Data entries
· · · ·
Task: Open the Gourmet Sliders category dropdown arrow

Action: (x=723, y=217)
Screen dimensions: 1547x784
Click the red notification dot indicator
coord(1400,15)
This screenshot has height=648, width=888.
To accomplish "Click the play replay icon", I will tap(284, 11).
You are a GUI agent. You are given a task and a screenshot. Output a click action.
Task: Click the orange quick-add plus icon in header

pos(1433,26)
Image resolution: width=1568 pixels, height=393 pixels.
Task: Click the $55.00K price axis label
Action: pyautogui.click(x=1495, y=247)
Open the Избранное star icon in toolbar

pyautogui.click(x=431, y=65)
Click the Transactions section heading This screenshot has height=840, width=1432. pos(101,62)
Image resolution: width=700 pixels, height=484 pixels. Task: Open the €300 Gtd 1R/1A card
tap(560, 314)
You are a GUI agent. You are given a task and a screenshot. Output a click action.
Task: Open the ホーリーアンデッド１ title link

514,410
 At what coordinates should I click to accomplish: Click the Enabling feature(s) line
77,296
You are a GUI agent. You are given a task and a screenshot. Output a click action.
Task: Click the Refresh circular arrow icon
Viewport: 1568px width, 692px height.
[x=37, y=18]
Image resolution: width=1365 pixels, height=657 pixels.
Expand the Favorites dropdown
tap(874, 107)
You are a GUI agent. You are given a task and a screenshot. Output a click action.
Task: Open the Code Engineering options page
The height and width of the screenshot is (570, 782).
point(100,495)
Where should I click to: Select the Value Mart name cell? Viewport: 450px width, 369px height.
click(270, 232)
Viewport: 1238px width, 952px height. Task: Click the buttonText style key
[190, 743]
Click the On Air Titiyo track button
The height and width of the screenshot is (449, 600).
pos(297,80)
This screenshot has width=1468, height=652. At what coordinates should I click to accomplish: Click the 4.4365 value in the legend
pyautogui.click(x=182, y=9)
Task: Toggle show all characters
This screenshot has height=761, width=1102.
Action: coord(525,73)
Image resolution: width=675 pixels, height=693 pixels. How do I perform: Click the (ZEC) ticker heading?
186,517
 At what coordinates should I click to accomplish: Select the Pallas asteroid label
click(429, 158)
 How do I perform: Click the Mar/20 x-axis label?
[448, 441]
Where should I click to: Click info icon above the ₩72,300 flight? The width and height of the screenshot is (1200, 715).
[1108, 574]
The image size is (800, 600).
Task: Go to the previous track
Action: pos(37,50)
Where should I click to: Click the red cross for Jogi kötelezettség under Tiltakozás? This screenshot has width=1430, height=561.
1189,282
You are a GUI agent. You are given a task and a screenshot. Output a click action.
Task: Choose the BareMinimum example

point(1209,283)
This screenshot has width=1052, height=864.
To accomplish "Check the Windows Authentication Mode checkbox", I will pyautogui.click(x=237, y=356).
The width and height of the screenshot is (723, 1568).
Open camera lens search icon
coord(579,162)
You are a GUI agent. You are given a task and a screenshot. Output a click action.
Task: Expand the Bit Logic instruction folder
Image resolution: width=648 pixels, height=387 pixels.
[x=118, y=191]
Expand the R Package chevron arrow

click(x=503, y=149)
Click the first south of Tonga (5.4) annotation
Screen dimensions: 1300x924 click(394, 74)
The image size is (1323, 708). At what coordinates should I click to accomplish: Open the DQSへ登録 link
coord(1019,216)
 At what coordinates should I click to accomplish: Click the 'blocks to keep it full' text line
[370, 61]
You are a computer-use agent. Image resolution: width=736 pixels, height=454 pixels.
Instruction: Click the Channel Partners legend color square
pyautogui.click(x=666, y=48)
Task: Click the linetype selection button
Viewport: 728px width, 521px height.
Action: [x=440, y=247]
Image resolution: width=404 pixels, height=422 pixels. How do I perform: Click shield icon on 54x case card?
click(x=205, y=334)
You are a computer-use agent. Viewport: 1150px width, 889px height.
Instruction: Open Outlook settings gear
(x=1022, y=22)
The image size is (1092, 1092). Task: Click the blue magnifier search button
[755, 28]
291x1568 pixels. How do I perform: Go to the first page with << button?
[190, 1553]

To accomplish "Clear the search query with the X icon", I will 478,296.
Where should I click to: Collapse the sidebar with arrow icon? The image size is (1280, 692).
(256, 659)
· · · ·
-- WHAT THE TASK ASKS --
From the records above, copy every line that includes the word "computer".

-- ANSWER FOR THIS EXERCISE --
You are a computer-use agent. Image resolution: width=736 pixels, height=454 pixels.
You are a computer-use agent. Viewport: 1150px width, 889px height.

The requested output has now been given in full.